Surprising? You bet. For one thing, this tiny county finds itself in a structural deficit. Alpine is challenged by its miniscule property tax base (we’re 94 percent federal land). There’s no industry here, no large employers, and almost no local jobs. There’s no regular public transportation, just Dial-a-Ride. Low-income housing is limited (one trailer park). Our school faces multiple challenges. There’s no bank. No hospital. No pharmacy. No DMV. No driving school. No university or college. No department store or grocery store. It’s hard to imagine that this remote and challenged community has anything practical to offer as a potential resettlement site.
Even more significant, however, is that most people in Alpine County had no idea this issue was coming up, much less that the board would take action in such haste. The board simply added this complex and thorny issue to its usual formal agenda. Vote taken. Done deal. Nobody knew about it.
Unlike other issues of significant community concern, this time no dedicated special public meetings were scheduled. No postcards were sent to residents to make them aware of the issue. No notices went out on social media (that we know of). No posters went up. No verbal announcements were made to local community groups. One supervisor’s newsletter did include a brief mention of the item. When I specifically asked about it, however, I was assured that the question was up for discussion but, given Alpine’s lack of resources, it had no chance of passing.
Given the complete lack of community outreach, it’s not surprising that not a single member of the public showed up to speak about this important item. And despite this lack of public input, nobody on the board suggested further public hearings be held to solicit that input.
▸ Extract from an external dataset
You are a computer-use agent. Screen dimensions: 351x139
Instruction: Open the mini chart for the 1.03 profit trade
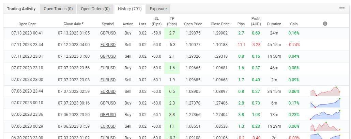pyautogui.click(x=325, y=115)
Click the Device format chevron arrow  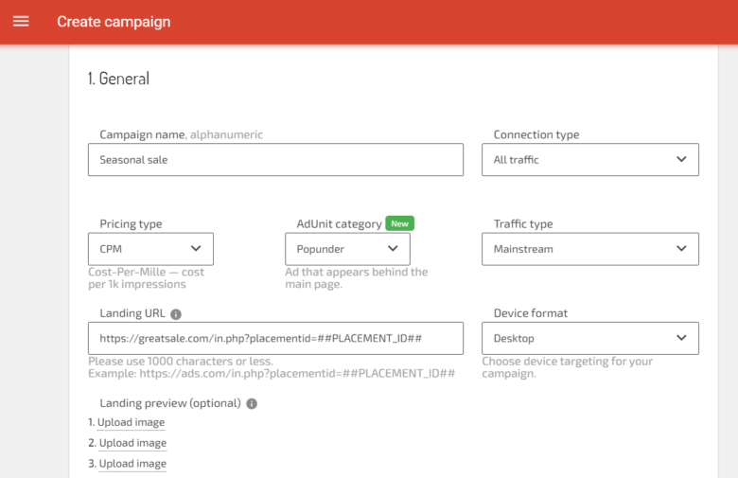point(681,338)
That’s right: the board took action to allow refugee resettlement in the county without any public input on the decision.
People can certainly disagree about whether Alpine is an appropriate or practical host county and whether it has the resources to practically serve the needs of refugees. But the bigger issue here is the lack of public awareness and lack of public input as this decision was being made.
I strongly urge the board to rescind its previous action and hold appropriate hearings. A pro forma agenda notice was inadequate as practical matter to inform Alpine residents that this significant issue was up for a hasty, immediate vote.
Most of all, I hope the board will realize that rushed decisions are too often bad decisions. Because Alpine County has no dedicated newspaper, no radio, and no local TV, the Board must adopt better notice protocols going forward. Transparency here requires more than just an agenda blurb.
Next time there’s a thorny issue with the potential for a significant divergence of opinion, have a better way of getting the word out. Schedule a special public hearing. Send postcards. Post fliers. Notify Fifty-Plus and other public groups. Take your time, don’t rush. Let your constituents share their opinions. Make a realistic decision with all the facts in front of you.